* **Problem requirements**
Return, character for character, the part of the listing that begins with the line containing "is (818, 676)." and continues through the listing's final line, with nothing else.

* **Listed records**
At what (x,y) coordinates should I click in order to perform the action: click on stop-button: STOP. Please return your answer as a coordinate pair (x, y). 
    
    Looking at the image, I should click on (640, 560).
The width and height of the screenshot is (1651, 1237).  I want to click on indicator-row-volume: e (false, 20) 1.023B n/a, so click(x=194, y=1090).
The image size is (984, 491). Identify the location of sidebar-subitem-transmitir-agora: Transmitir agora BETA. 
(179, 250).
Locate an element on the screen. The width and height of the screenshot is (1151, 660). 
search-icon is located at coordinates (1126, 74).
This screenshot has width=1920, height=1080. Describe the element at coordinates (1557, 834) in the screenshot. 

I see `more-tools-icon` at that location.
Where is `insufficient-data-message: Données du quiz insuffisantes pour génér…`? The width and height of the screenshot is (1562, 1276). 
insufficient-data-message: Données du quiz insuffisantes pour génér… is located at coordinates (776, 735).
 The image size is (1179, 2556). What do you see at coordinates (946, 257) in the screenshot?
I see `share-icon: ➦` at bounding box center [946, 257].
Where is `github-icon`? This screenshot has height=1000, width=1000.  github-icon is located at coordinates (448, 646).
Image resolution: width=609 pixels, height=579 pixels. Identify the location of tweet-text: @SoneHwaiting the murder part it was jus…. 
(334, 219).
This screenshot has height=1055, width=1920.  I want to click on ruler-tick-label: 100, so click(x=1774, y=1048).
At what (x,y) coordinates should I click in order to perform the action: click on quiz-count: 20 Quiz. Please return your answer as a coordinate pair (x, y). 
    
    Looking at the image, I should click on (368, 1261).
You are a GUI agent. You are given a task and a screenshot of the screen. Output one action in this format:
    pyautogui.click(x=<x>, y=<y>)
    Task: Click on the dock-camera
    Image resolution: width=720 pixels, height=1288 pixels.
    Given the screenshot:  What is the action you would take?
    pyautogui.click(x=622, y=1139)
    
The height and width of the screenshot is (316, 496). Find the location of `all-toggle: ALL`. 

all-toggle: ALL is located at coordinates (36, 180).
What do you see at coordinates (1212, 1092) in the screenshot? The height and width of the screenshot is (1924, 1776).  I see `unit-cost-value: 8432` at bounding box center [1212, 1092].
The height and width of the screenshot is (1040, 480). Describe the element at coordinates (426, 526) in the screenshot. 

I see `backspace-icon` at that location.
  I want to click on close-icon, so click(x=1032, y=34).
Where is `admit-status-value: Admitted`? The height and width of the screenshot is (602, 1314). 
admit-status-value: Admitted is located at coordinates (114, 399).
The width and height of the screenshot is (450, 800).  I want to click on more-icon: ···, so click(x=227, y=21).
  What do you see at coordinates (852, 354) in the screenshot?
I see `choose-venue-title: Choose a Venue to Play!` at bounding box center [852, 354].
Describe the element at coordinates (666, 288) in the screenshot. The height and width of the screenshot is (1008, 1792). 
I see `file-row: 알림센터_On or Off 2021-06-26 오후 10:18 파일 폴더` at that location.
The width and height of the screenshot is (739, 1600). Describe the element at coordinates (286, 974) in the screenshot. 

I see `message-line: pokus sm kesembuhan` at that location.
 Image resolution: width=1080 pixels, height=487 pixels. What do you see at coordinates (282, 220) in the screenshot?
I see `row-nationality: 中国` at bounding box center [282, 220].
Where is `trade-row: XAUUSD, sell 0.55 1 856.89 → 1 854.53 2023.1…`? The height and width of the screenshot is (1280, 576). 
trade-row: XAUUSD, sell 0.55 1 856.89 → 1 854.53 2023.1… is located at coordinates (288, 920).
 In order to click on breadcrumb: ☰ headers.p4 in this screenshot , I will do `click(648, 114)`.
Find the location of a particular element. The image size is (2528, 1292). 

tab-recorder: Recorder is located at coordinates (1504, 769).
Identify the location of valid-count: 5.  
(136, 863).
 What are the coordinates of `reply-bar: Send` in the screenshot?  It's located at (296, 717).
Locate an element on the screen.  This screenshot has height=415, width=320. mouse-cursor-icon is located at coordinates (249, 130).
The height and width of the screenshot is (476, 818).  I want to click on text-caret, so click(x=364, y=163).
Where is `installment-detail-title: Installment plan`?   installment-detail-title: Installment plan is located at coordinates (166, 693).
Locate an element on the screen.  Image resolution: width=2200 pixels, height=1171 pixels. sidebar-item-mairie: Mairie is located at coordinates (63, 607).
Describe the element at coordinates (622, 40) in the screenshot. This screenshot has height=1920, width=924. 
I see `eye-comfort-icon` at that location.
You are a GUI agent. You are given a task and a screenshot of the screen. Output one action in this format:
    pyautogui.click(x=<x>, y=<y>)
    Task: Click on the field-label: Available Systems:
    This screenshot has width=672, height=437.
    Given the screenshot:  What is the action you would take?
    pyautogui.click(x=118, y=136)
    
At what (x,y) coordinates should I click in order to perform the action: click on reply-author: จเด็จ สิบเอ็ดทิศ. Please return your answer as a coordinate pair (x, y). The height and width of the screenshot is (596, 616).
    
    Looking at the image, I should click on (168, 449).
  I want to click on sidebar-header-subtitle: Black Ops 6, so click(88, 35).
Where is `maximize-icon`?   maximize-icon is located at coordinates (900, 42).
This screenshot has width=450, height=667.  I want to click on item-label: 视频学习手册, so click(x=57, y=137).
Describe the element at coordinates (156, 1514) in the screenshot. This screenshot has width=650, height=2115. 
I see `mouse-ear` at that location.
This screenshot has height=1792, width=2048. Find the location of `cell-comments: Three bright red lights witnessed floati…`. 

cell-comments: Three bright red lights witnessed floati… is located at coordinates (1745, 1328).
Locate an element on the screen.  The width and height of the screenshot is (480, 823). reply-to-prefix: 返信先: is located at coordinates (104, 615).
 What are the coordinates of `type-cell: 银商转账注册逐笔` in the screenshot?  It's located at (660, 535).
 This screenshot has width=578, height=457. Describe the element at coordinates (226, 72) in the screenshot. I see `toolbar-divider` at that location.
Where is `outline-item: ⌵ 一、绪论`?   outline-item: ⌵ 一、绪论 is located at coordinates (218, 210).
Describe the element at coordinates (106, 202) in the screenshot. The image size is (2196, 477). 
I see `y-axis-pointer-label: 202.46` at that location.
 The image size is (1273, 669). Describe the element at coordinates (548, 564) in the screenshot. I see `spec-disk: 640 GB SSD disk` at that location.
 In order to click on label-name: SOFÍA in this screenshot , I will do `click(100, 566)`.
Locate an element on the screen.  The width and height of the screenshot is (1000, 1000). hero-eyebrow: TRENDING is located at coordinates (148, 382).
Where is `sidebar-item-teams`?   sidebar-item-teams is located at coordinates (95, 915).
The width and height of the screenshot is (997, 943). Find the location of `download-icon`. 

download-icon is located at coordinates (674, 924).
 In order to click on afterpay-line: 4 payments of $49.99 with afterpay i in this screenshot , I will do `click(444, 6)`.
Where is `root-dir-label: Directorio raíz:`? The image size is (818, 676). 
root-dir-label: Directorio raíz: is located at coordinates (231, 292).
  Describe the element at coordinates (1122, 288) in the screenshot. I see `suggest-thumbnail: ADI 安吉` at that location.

* **Exercise output**
Where is `root-dir-label: Directorio raíz:`? The image size is (818, 676). 
root-dir-label: Directorio raíz: is located at coordinates (231, 292).
  Describe the element at coordinates (1122, 288) in the screenshot. I see `suggest-thumbnail: ADI 安吉` at that location.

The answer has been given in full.